Field margins are full of life as weeds are a food source for insects, says Jamie Marsh in his weekly Jamie’s Little Allotment column…

The couch grass still popping up in my new asparagus bed – all because I had to disturb the soil to plant crowns earlier this year – is finally slowing down. Keeping on top of it little and often seems to be working.

Weeds in my veg beds don’t get much sympathy. If I leave them to grow, they’ll soon be competing with the carrots, beetroot and radishes for water, nutrients and light, so out they come.

Couch grass and other weeds provide food sources for caterpillars and insectsCouch grass and other weeds provide food sources for caterpillars and insects

My veg plot sits in one corner of my wife’s horse field, which took years of negotiations by the way. Just the other side of the fence are nettles, thistles, ragwort and plenty of other plants that don’t get quite the same treatment.

Out there, things are a lot more natural.

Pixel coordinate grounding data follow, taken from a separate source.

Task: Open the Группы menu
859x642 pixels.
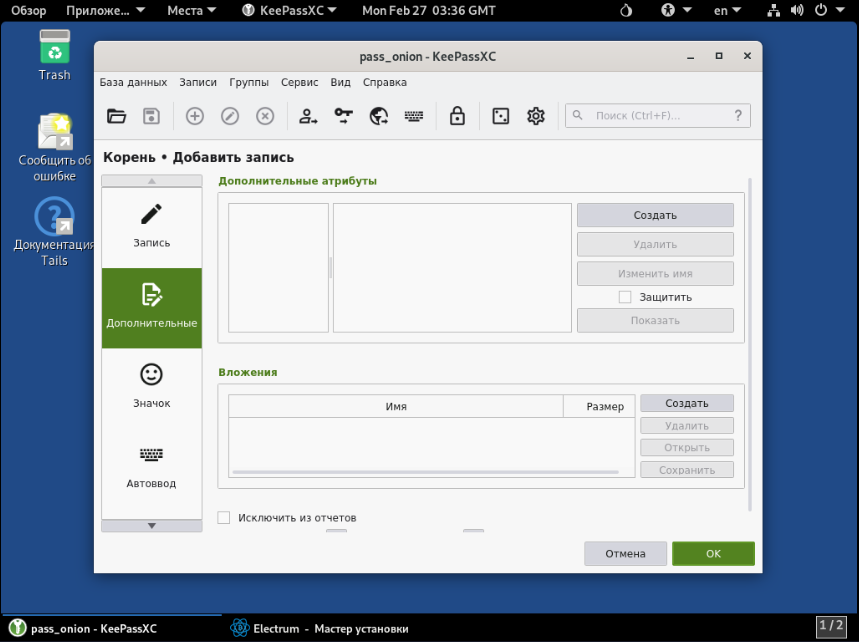Action: tap(248, 83)
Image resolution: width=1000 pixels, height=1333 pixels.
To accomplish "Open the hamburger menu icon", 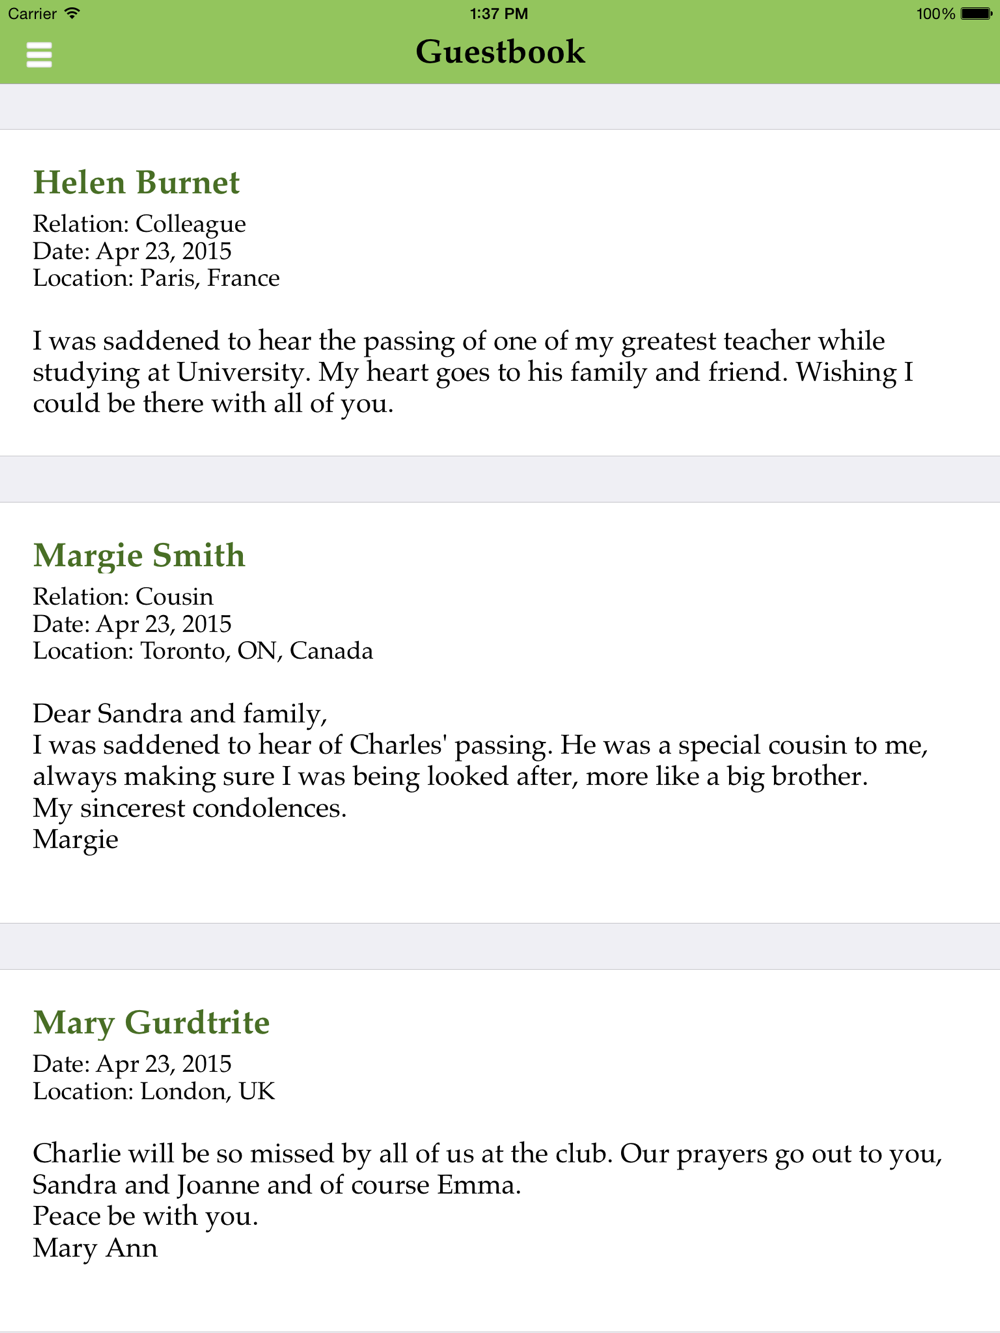I will 39,55.
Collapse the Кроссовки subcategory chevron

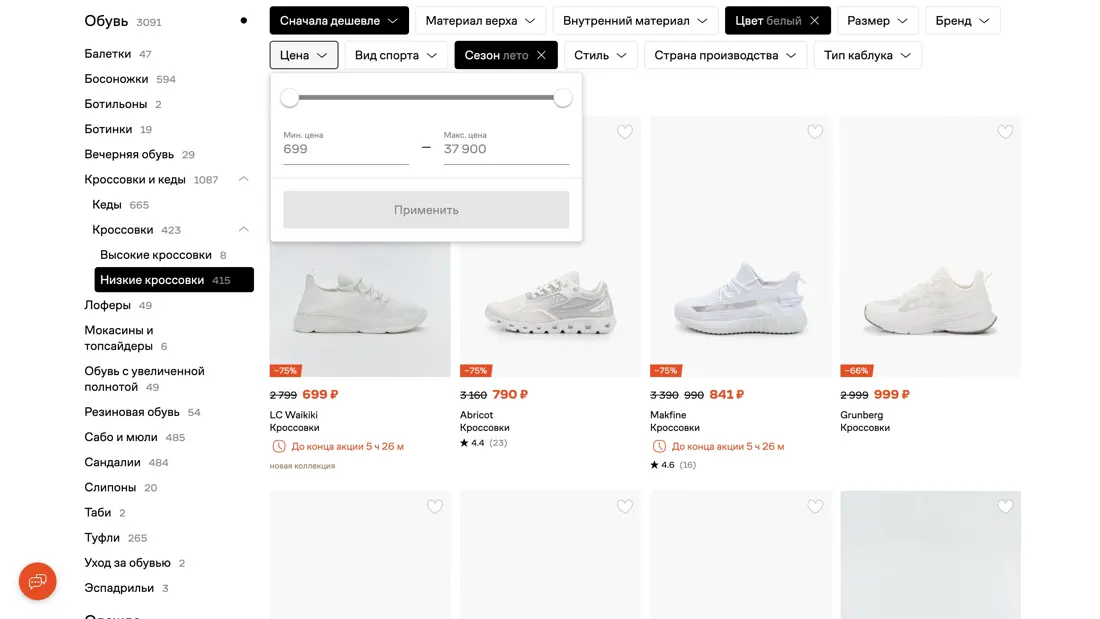(x=243, y=229)
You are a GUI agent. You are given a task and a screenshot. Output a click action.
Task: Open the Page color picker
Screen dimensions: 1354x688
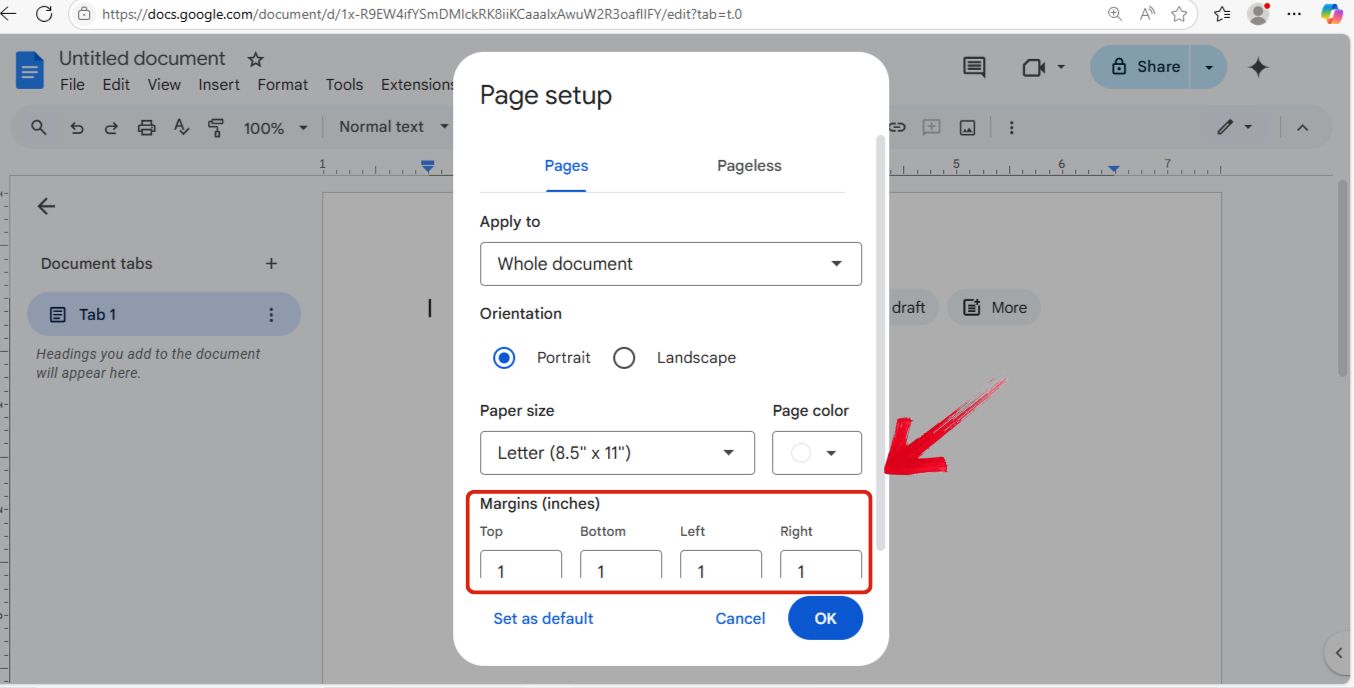tap(816, 453)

The field margins are largely left to their own devices and, as a result, they’re absolutely full of life.

The nettles provide food for several butterfly caterpillars and the thistles are always buzzing with insects.

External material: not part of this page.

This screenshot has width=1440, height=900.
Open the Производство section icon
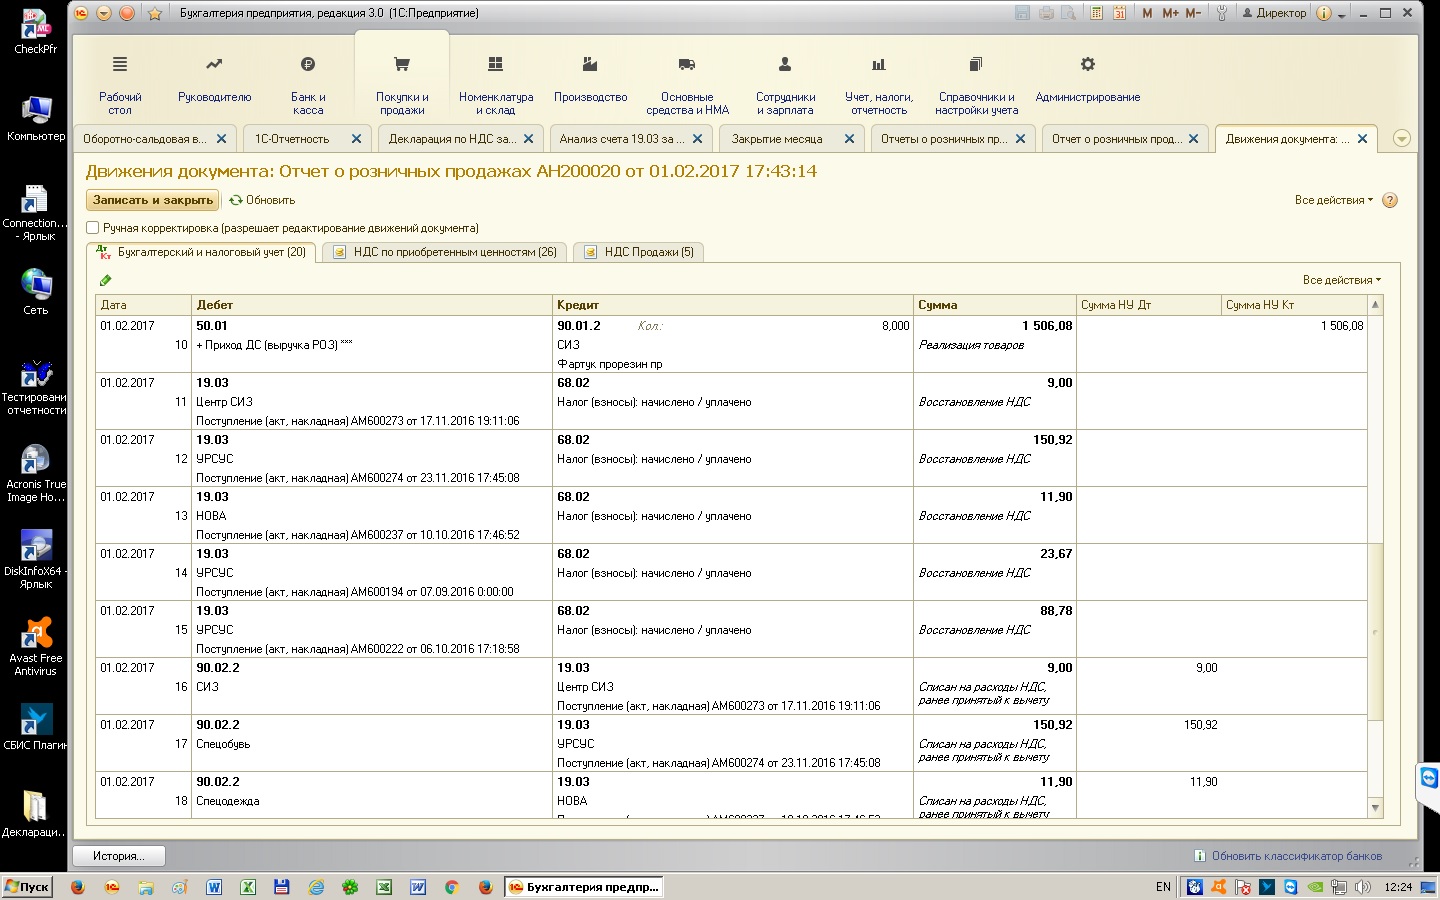590,65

Weeds have been trimmed back but there's still strips of nettles, grasses and wildflowersWeeds have been trimmed back but there’s still strips of nettles, grasses and wildflowers

Although we remove the ragwort from in the horse field, the yellow flowers are left to thrive on the outside where the cinnabar moth can lay its eggs, allowing those striking yellow and black caterpillars to feed before eventually turning into beautiful moths.

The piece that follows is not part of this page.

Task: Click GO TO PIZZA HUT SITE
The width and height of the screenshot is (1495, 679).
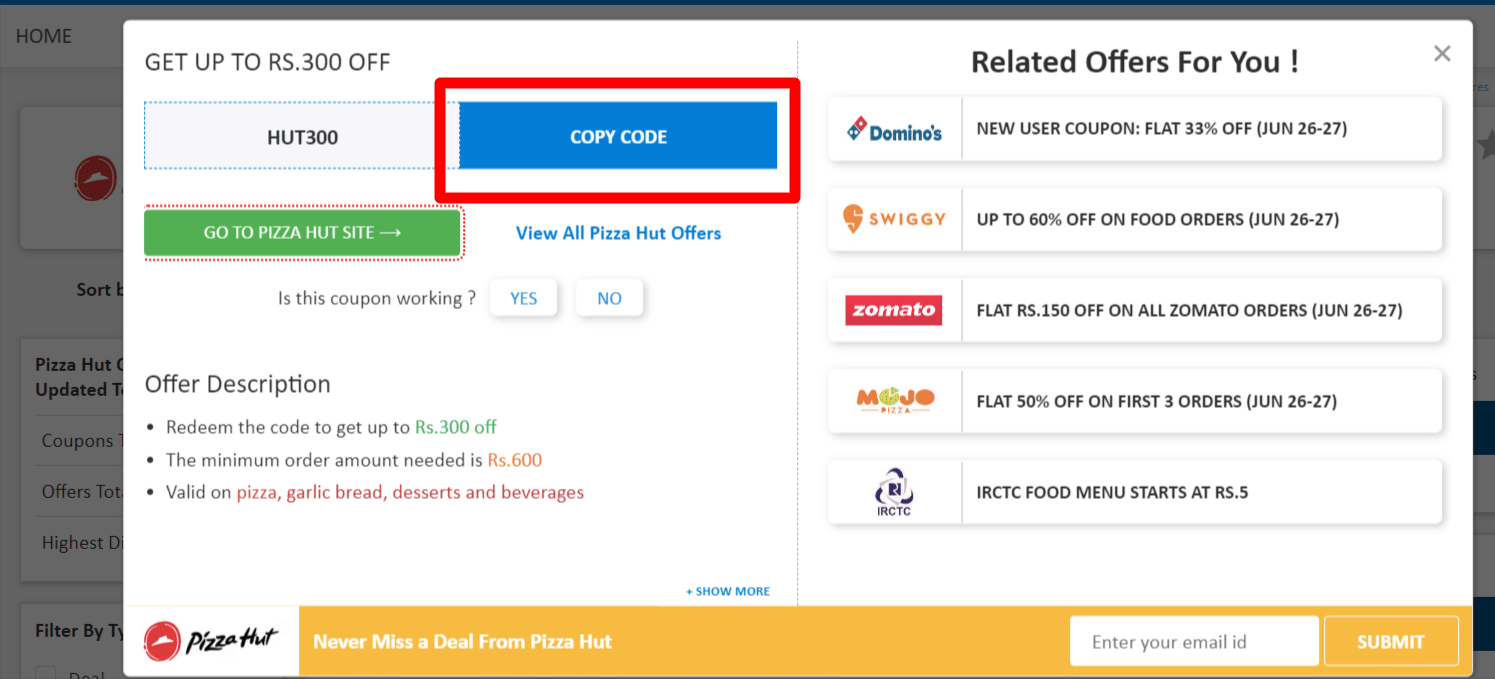Action: point(303,232)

Of course, not every wild area is left entirely alone. Along one side of the field runs a clear chalk stream and twice a year the drainage board comes through with massive tractors fitted with huge mower attachments and cuts everything back.

It happened again the other day. A strip roughly ten metres wide that had been full of nettles, grasses, wildflowers and insects was cut right back to the ground.

I completely understand why the work needs doing. They need access to inspect the stream, remove any blockages and keep the water flowing properly. Nobody wants flooding. What I’m less convinced about is why quite so much needs to be chopped down in the process.

Perhaps it’s another reminder that managing land is always a balancing act. My veg beds are managed to grow food. The horse field is managed for the horses. The drainage board manages the stream to help prevent flooding. All perfectly sensible reasons. At the same time, wildlife needs somewhere to live.

Over the years I’ve become much more accepting of what grows around the outside of my veg plot. Given half a chance, nature quickly gets on with the job. Nettles, thistles, grasses, ragwort and countless other plants all jostle for space, creating a strip that’s buzzing, fluttering and crawling with life for much of the year.

That doesn’t mean I’m about to stop weeding the carrots or let the couch grass take over the asparagus bed. It simply means I’ve come to appreciate that not every piece of land has to be managed in the same way.

Nature has never been particularly tidy. Left alone, it fills every available space with life. Sometimes that’s exactly what we want, and sometimes it isn’t.

My veg beds will continue to be weeded, the couch grass will continue to be pulled from the asparagus bed and the horses will continue to need a safe field. But just the other side of the fence, nature can get on with things in its own way.

And judging by the amount of life packed into those untidy field margins, I’d say it’s doing a pretty good job.